**WHAT NEEDS TO BE DONE:**
From the line containing "This screenshot has width=868, height=265." to the end of the data, retype every line exactly and nothing else. Drop the pictures.

+++++

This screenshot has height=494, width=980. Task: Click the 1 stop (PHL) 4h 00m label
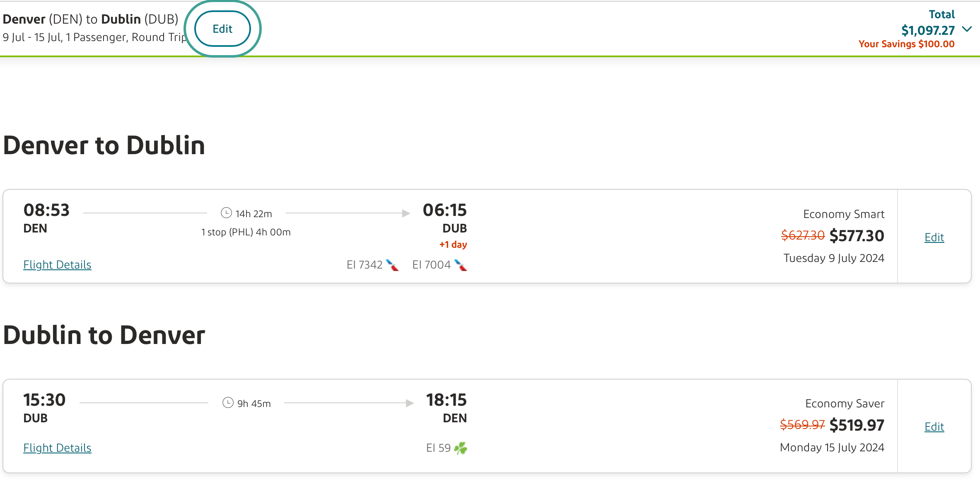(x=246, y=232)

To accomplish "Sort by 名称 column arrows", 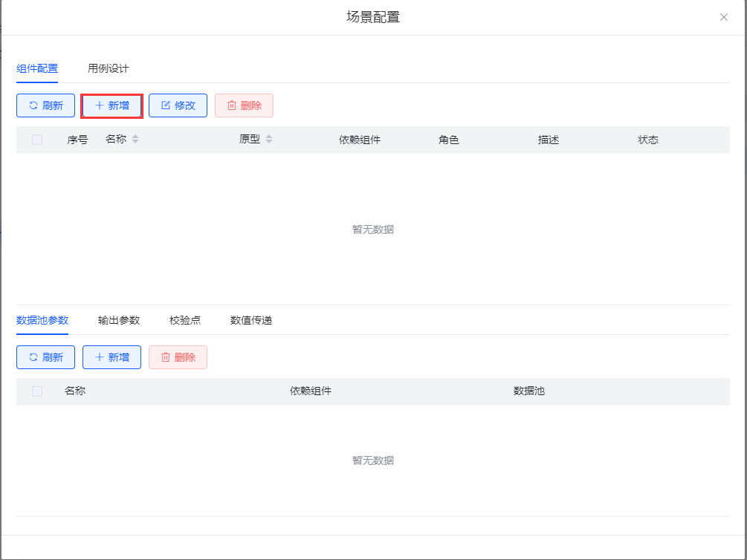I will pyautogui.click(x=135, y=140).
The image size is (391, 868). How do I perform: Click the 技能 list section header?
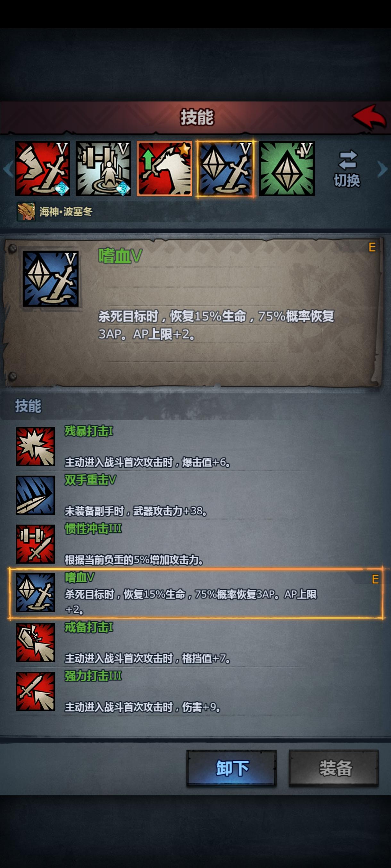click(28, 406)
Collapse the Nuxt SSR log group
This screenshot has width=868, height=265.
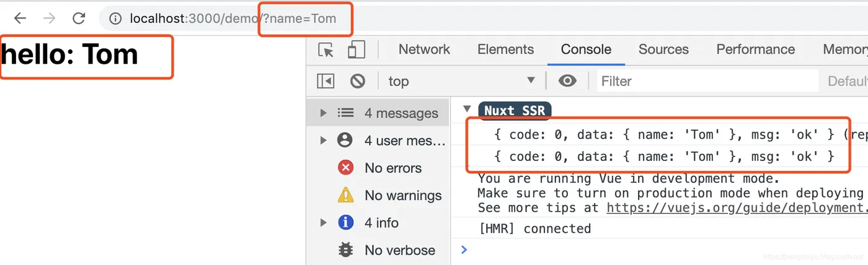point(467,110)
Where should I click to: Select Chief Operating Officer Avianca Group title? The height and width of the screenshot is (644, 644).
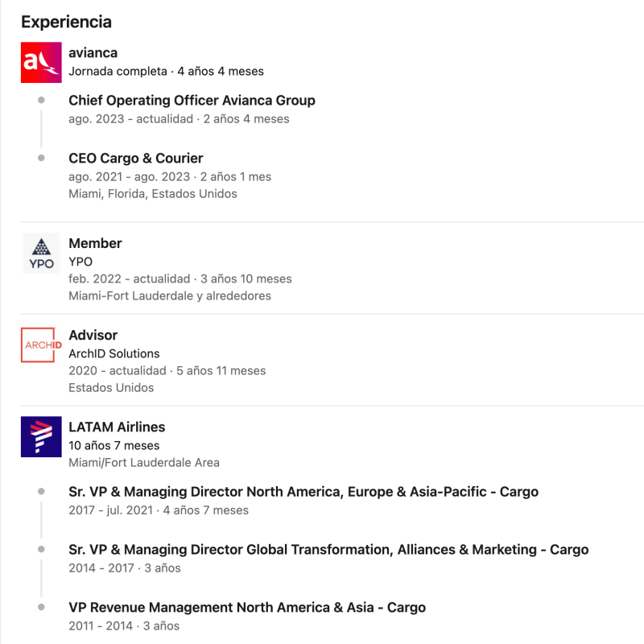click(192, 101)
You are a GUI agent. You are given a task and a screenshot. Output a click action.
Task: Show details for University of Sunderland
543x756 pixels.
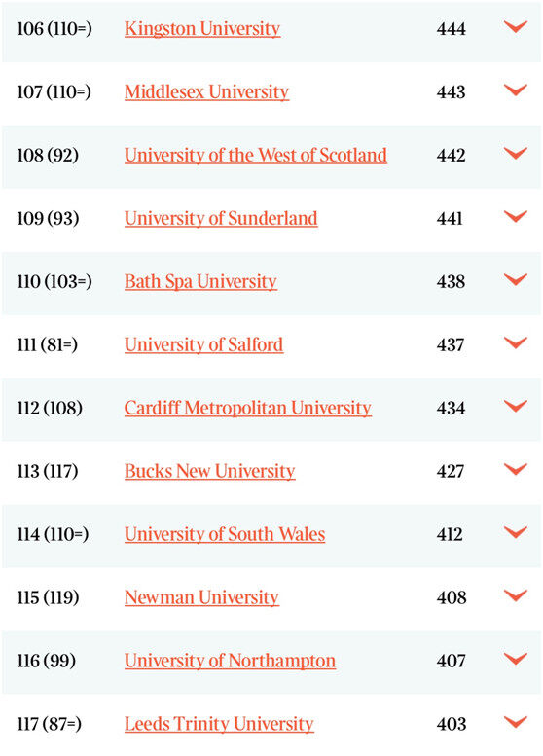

+++++

**RESULT:**
This screenshot has width=868, height=265.
point(467,110)
Where should I click to: Select Chief Operating Officer Avianca Group title? The height and width of the screenshot is (644, 644).
click(192, 101)
You are a GUI agent. You are given a task and a screenshot. Output a click action.
Task: Show details for University of Sunderland
543x756 pixels.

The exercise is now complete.